If the kid (actor Philip Tanzini) had been, say, 12 or 13 or even 14, I might not feel altogether comfortable watching Demi Moore (19 at the time) give him a hot-mama kiss. But 15 is cool. Plus he was a showbiz kid. Plus he looked like a nerd — that doesn’t mean he wasn’t ready to slam ham at the drop of a hat.

Plus it was 1981 — the dawn of the tits ‘n’ zits era of movies (Losin’ It, All The Right Moves, Risky Business). Everybody knew the score, and the era of woke prudery was several decades off. Tanzini is now 56 years old and probably melting down over the memory.

I was 15 once, and my hormonal surges were like bodily volcanoes…Krakatoa, East of Java.
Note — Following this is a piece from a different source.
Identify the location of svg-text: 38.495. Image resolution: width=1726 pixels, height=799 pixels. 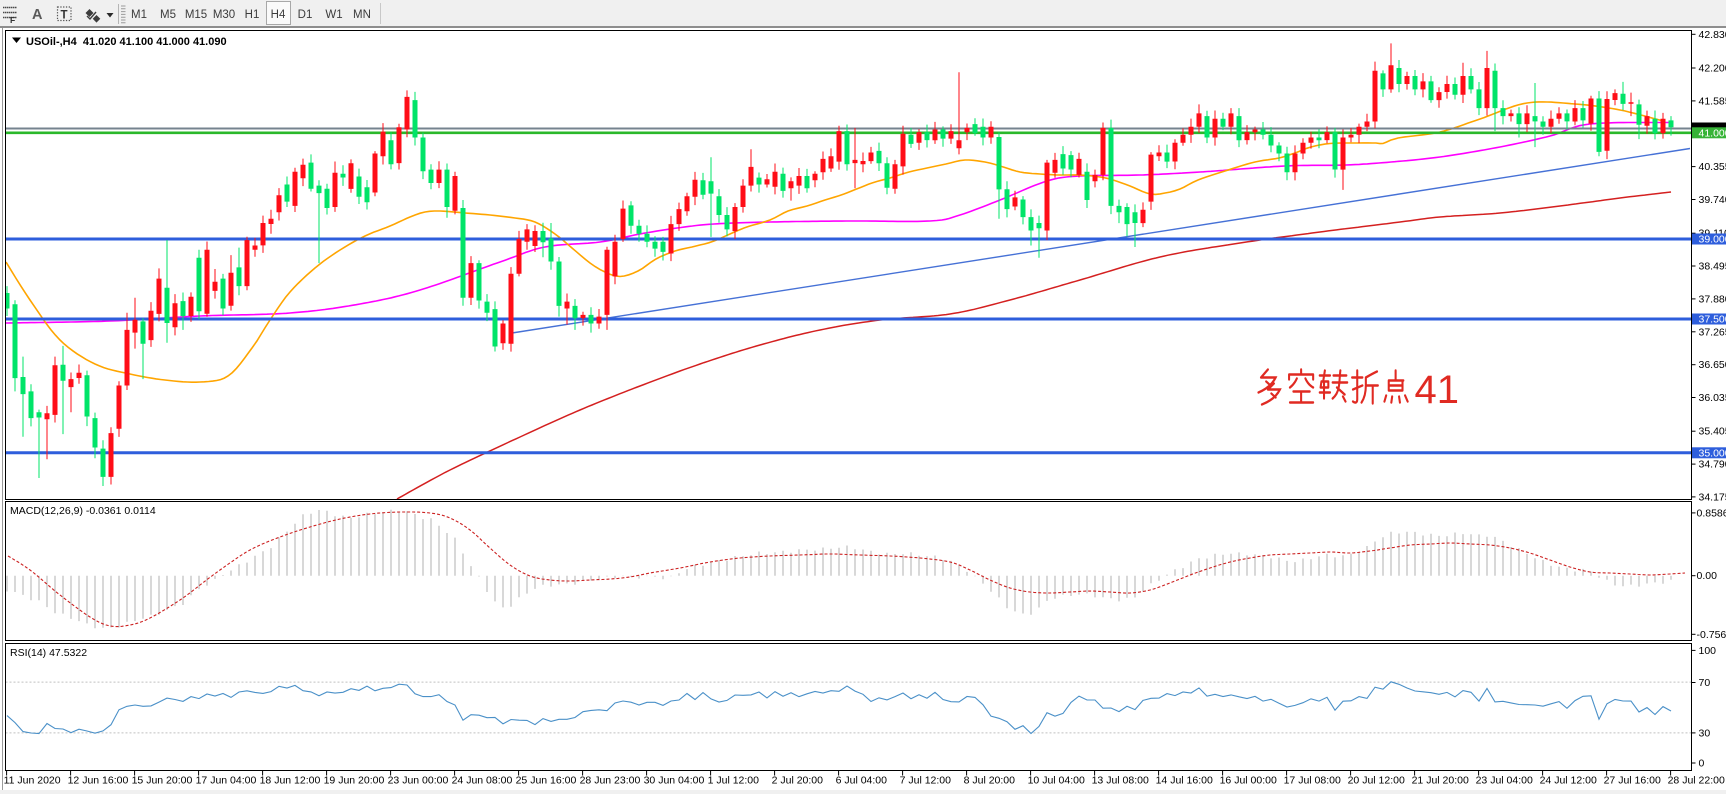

I would’ve dropped to my knees, gotten out a hymn book and praised God if a hotsy-totsy 19 year-old actress had kissed me like that.

I was taking sneaky Saturday trips into Manhattan when I was 15, remember, and occasionally getting goosed by 40ish, creepy-looking gay guys on 42nd Street, and I more or less shrugged that shit off.

One day when I was 15 my mother told me to watch out for older women who might try to take advantage of me, and my only thought was “please…please, God…arrange for an older foxy woman to try to bring thoroughly immoral, anti-Christian sexual rapture into my life!”